Required work
a) List every distinct username that posted a comment in the canary deployments thread.
b) Reproduce the passage of the canary deployments thread between "cc @kelseyhightower" and "support canary checks.", inclusive, with no changes.

Document excerpt
::::

Promotable canary deployments (aka auto-pause) #11505

bgrant0607 · 2015-07-18T06:11:36Z

Writing the new user guide made me think about this.

It's currently easy to run multiple release tracks (e.g., daily release and weekly release), by just running separate replication controllers indefinitely.

However, if someone wants to run a couple canary instances for a while and then roll out the same image to replace the full replica set once it has been sufficiently validated, we don't have direct support for that.

It is relatively easy to just kill kubectl rolling-update in the middle and resume or rollback later, but only if the rate of the rollout is sufficiently slow and one is watching it closely.

The simplest solution I can think of is to automate killing kubectl rolling-update: a --canaries=N flag, which would cause it to break out of the update loop after ramping up the new replication controller to N. The rolling update should be resumable just as if it were killed manually, to promote the canary to the current version.

cc @kelseyhightower

nikhiljindal · 2015-08-17T18:31:32Z

/sub

cc @ironcladlou

0xmichalis · 2016-02-03T11:00:00Z

Deployments also should support canary checks.

bgrant0607 · 2016-02-24T18:25:35Z

This will be hard to implement predictable behavior for in the presence of scaling, failures, etc. See iterations on #20273. Since this would require external orchestration anyway, I'm leaning back to just suggesting use of multiple Deployments, one per release track.

bgrant0607 · 2016-04-28T23:23:52Z

Actually, I think we could implement this similarly to rollback.

0xmichalis · 2016-04-29T08:02:31Z

@bgrant0607 meaning users would need to explicitly ask for a canary check before rolling out?

bgrant0607 · 2016-05-02T22:43:10Z

By "similar to rollback", I meant that the autopause specification would be cleared when the Deployment was paused, similar to how the rollback spec is cleared when the pod template is rolled back. Autopause implies higher-level (and potentially manual/imperative) orchestration, anyway.

I'm also thinking that paused should be a list (or map) of reasons why the deployment is paused, similar to finalizers, initializers, taints (vs. unschedulable), etc.

::::

Provided data
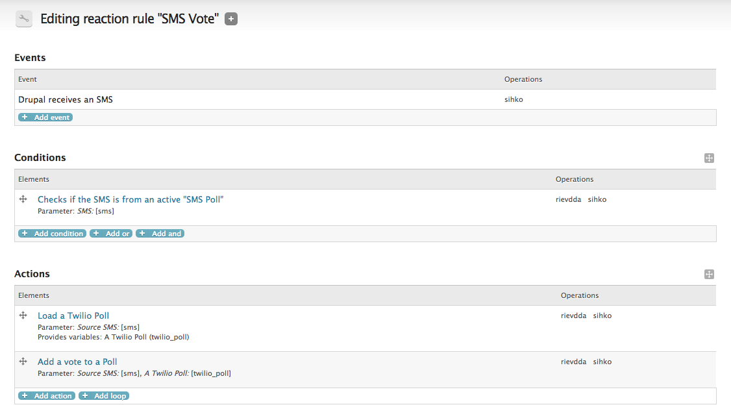Grab drag handle for Load a Twilio Poll
The height and width of the screenshot is (420, 731).
pyautogui.click(x=23, y=315)
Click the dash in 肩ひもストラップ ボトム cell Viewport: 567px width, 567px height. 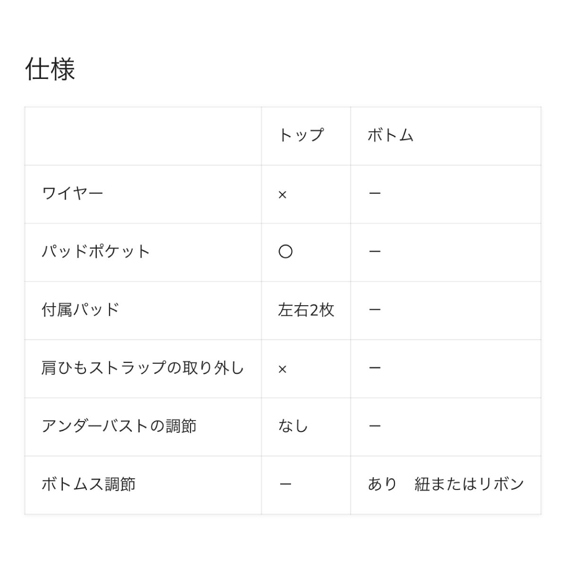(375, 368)
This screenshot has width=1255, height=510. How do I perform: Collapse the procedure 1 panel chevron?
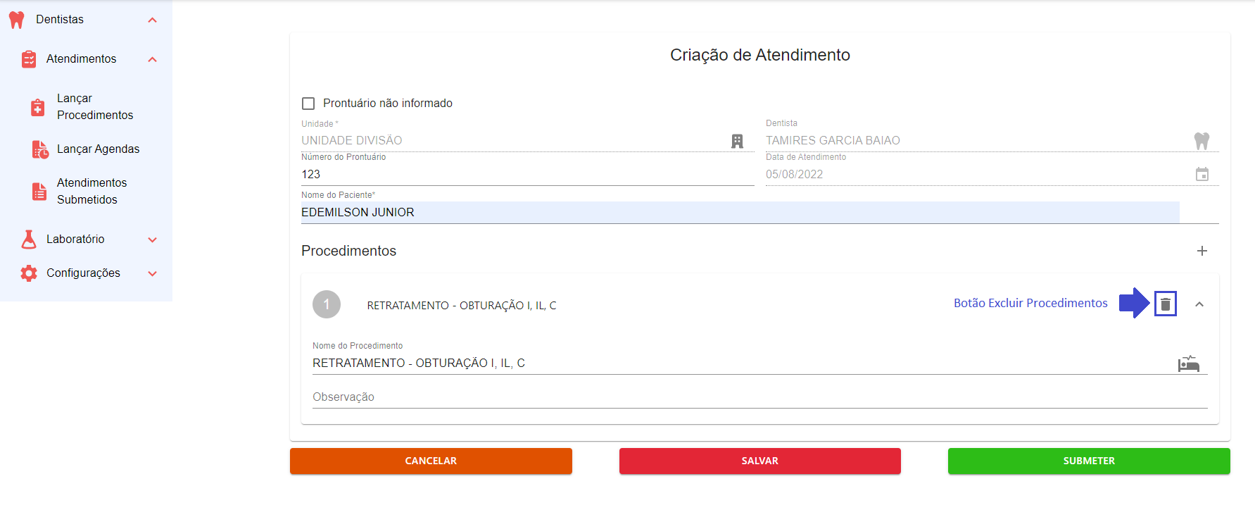[1199, 304]
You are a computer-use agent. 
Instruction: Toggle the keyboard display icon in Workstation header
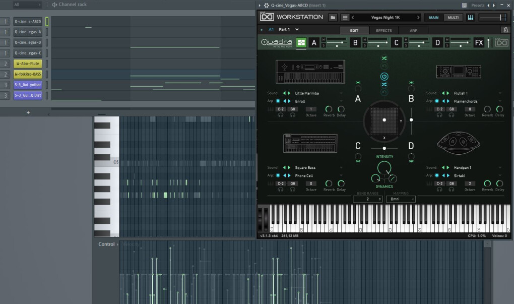click(x=471, y=17)
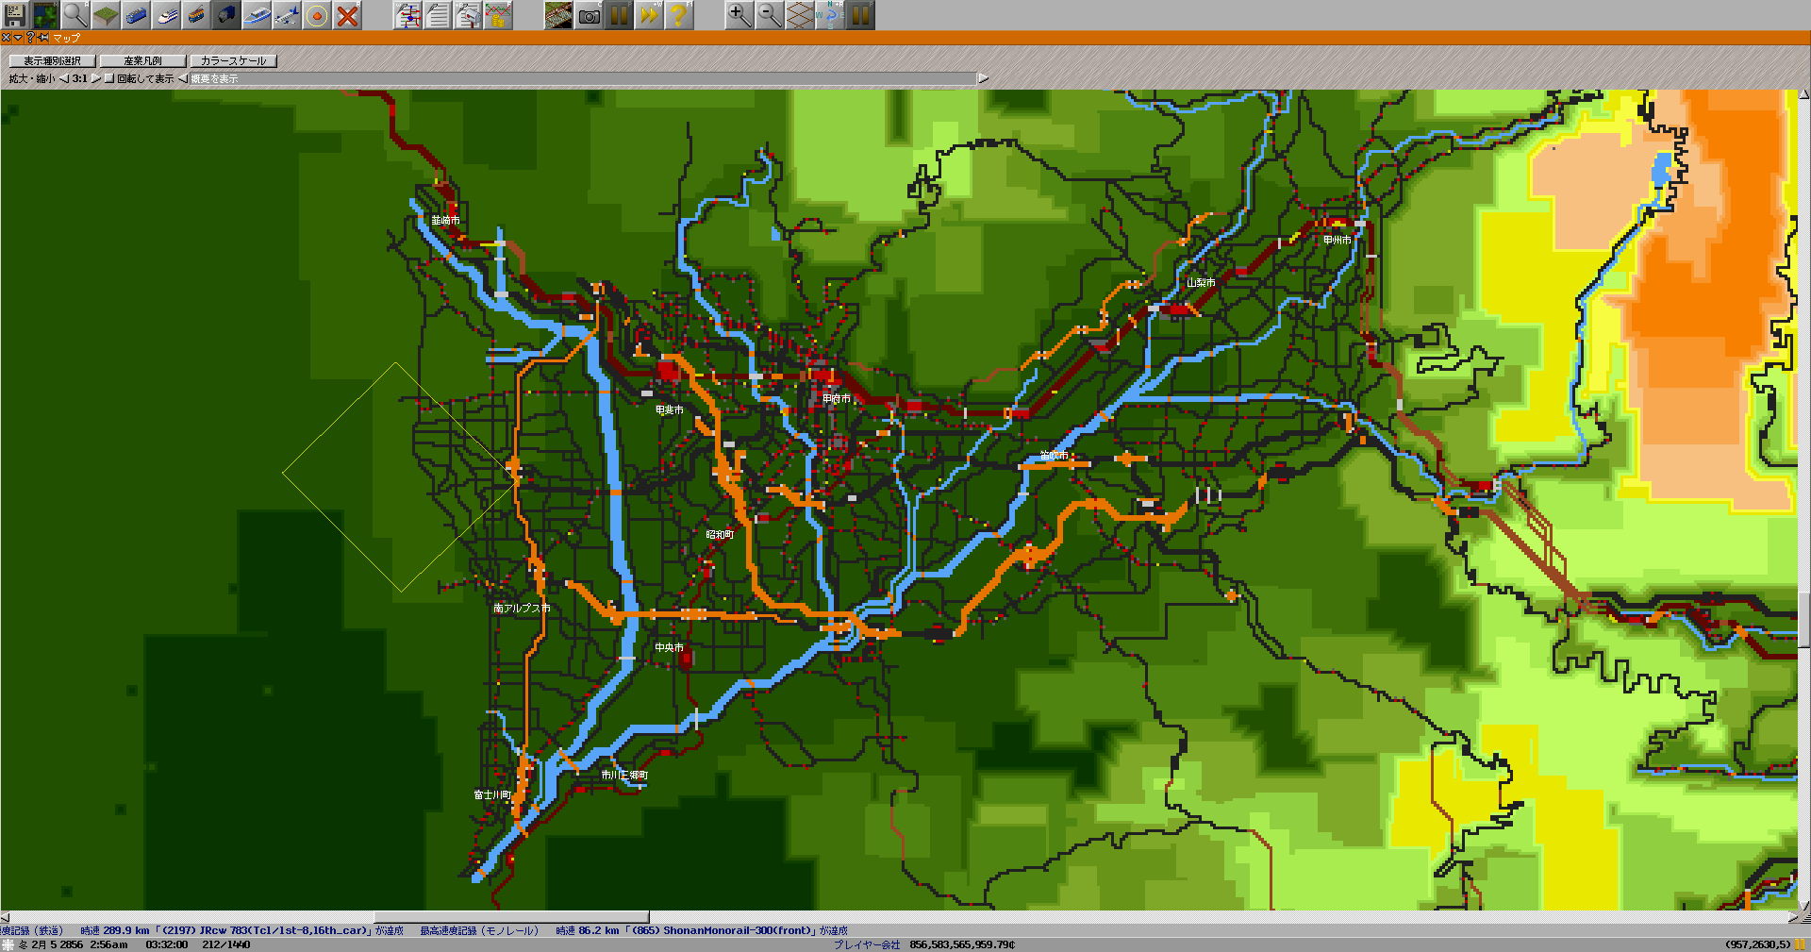
Task: Enable the 回転して表示 checkbox
Action: [x=109, y=78]
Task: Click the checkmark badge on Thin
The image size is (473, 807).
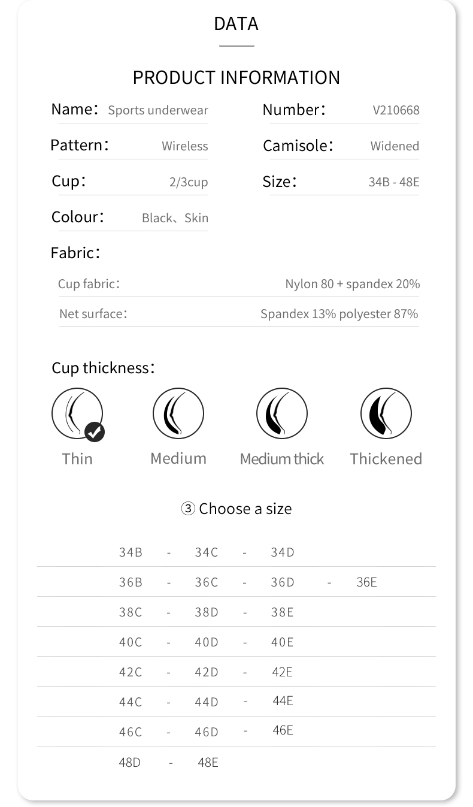Action: (95, 431)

::::

Answer list
a)
bgrant0607
nikhiljindal
0xmichalis

b)
cc @kelseyhightower

nikhiljindal · 2015-08-17T18:31:32Z

/sub

cc @ironcladlou

0xmichalis · 2016-02-03T11:00:00Z

Deployments also should support canary checks.